(Task objective) Your job is to return every line in the data holding the string "Open".

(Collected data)
------------------------------------
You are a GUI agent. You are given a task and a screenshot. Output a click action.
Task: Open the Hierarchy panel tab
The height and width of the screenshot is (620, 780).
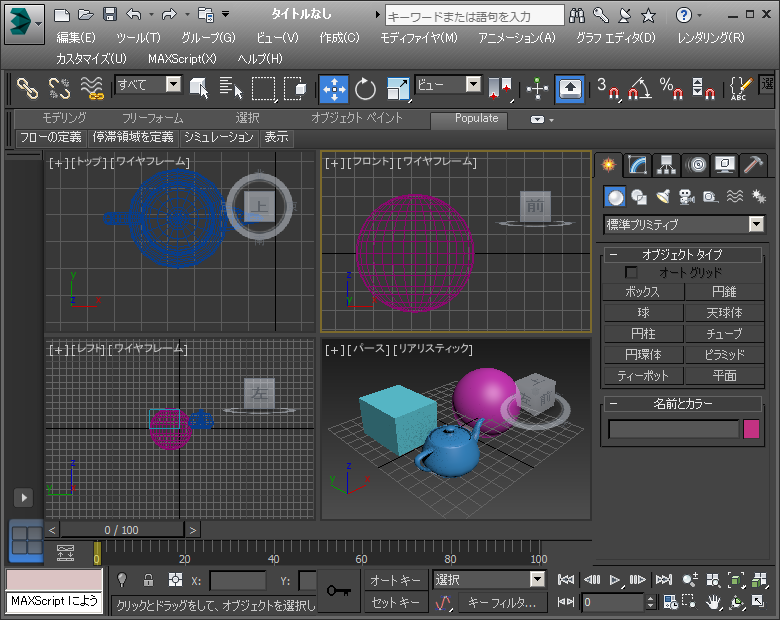[x=666, y=165]
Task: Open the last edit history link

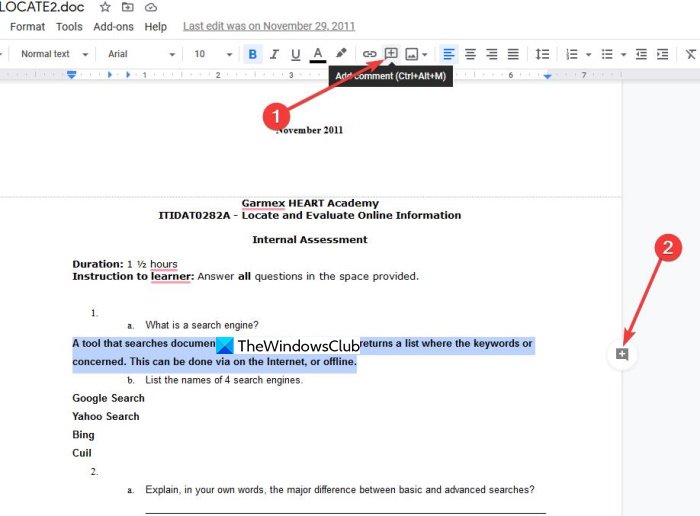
------------------------------------
(Answer for this exercise)
Task: Open the Hierarchy panel tab
Task: Open the last edit history link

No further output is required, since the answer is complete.